PASSAGE PROVIDED:
## start

The Chinese Civil War (1946 - 49)

Past Questions:

  • With reference to two civil wars, compare and contrast the importance of ideology in (a) causing the civil war, and (b) attracting outside involvement. (Nov 2010)
  • Compare and contrast the causes of two twentieth century civil wars. (May 2009)
  • Examine the impact of foreign intervention on either the Chinese Civil War or the Spanish Civil War. (May 2007)
  • Examine the impact of foreign intervention on either the Chinese Civil War or the Spanish Civil War. (May 2005)

Defining the war: a question of dates!

  • The 'long civil war': 1912 - 1949, starting with the collapse of imperial power until Mao's ultimate victory in 1949 allowed a single ruler of the country to emerge - a sustained 37 year period of conflict.
  • 'the first Chinese civil war': 1927 - 1937, starting with the 'white terror' the decade when Chiang Kai Shek and the KMT tried unsuccessfully to root out the Communists, which was then interrupted by the Japanese invasion and the Second World War, before the 'second Chinese civil war' broke out: 1946 - 1949.
  • Historian Jonathan Spence argues that the Chinese Civil War should refer more narrowly to this latter conflict between 1946 and 1949, as this produced a decisive result.

## end

TASK INSTRUCTIONS:
1. Summarize the notes on the Chinese Civil War in two sentences.
2. Answer these questions from the notes on the Chinese Civil War:
(a) How long was the "long civil war"?
(b) Which past question is dated May 2009?
(c) Why does Jonathan Spence favor the narrower 1946–1949 definition?
3. Say whether each statement agrees with the notes on the Chinese Civil War, answering yes or no and quoting the deciding words.
(a) The first Chinese civil war began with the "white terror."
(b) Chiang Kai Shek and the KMT succeeded in rooting out the Communists.
(c) Jonathan Spence prefers to date the Chinese Civil War from 1912 to 1949.

DATA PROVIDED:
## start

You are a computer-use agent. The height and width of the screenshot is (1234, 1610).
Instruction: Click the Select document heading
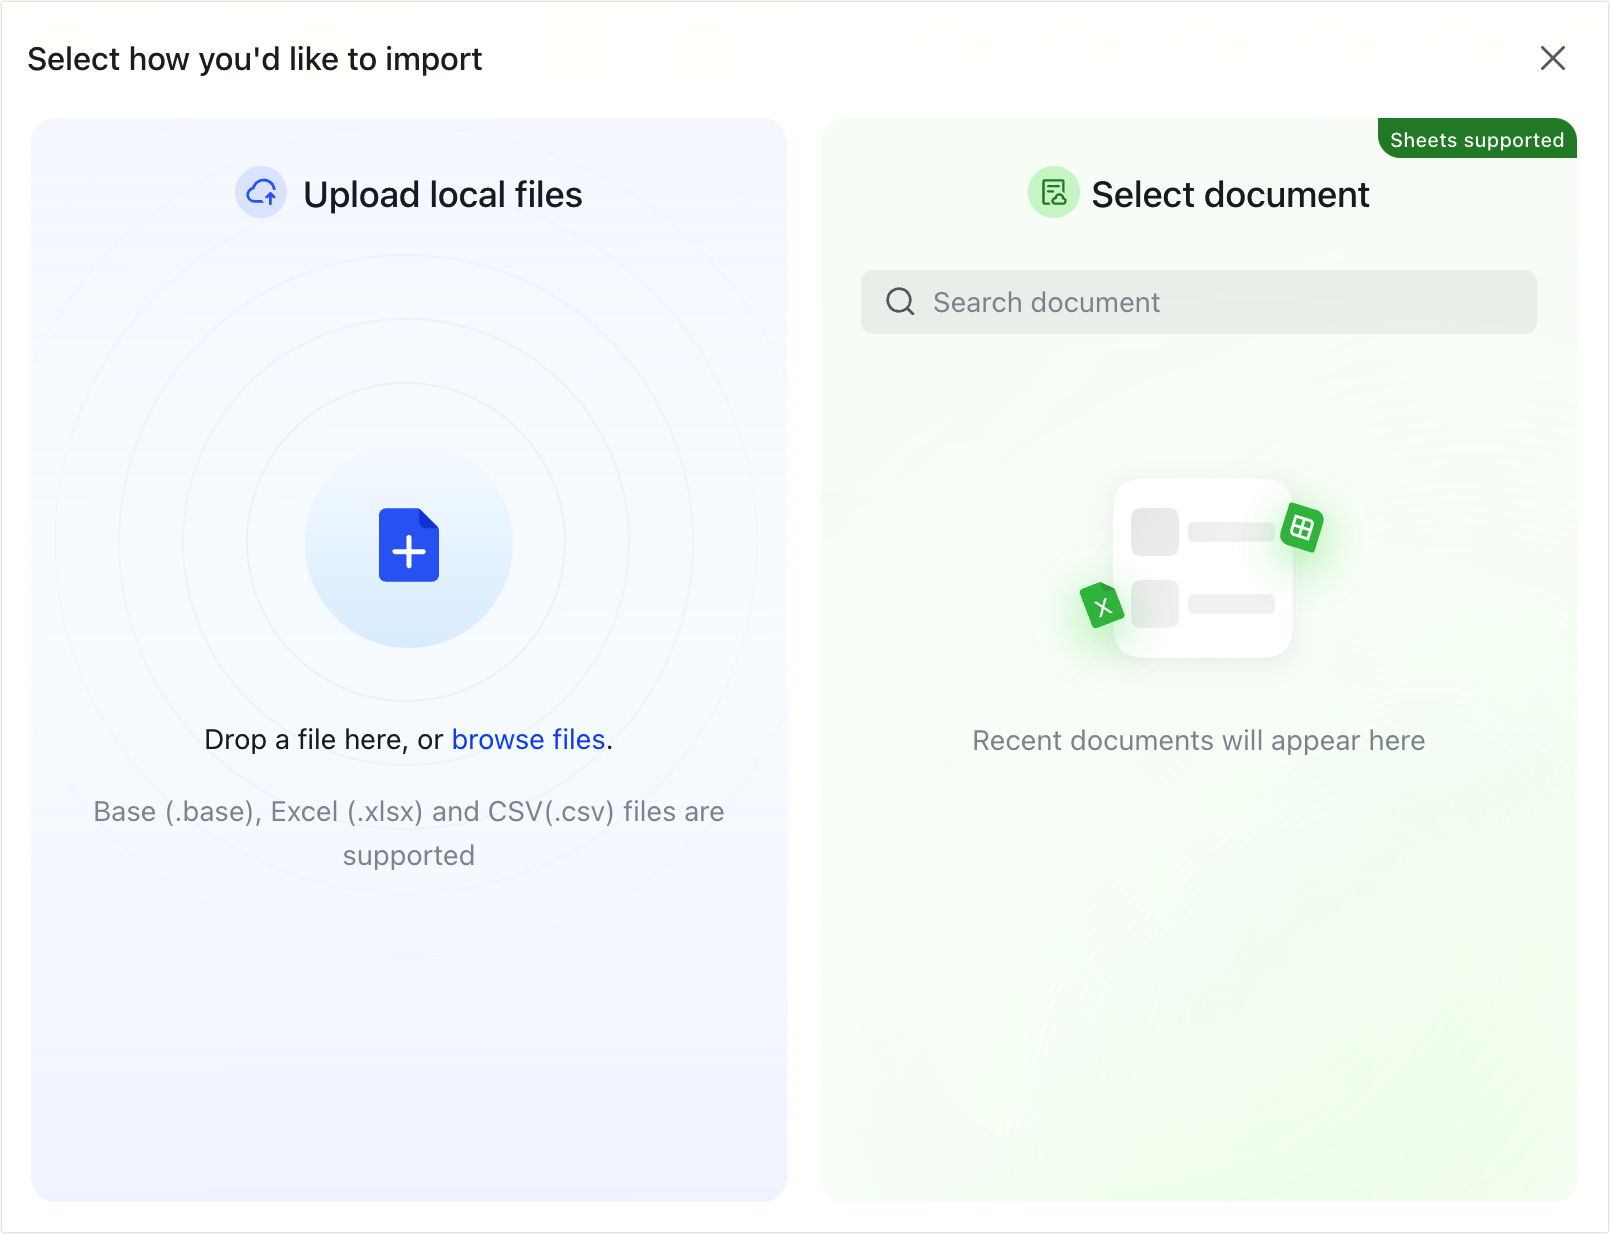coord(1230,194)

## end

EXPECTED RESPONSES:
1. The notes list past exam questions on civil wars, including several on the impact of foreign intervention in the Chinese or Spanish Civil War. They then define the war by its dates: a "long civil war" from 1912 to 1949, a first civil war from 1927 to 1937 interrupted by the Japanese invasion and the Second World War, and a second from 1946 to 1949, which Jonathan Spence argues is the conflict the term should refer to.

2.
(a) 37 years, from 1912 to 1949.
(b) "Compare and contrast the causes of two twentieth century civil wars."
(c) That conflict produced a decisive result.

3.
(a) Yes: "starting with the 'white terror'"
(b) No: "tried unsuccessfully to root out the Communists"
(c) No: "should refer more narrowly to this latter conflict between 1946 and 1949"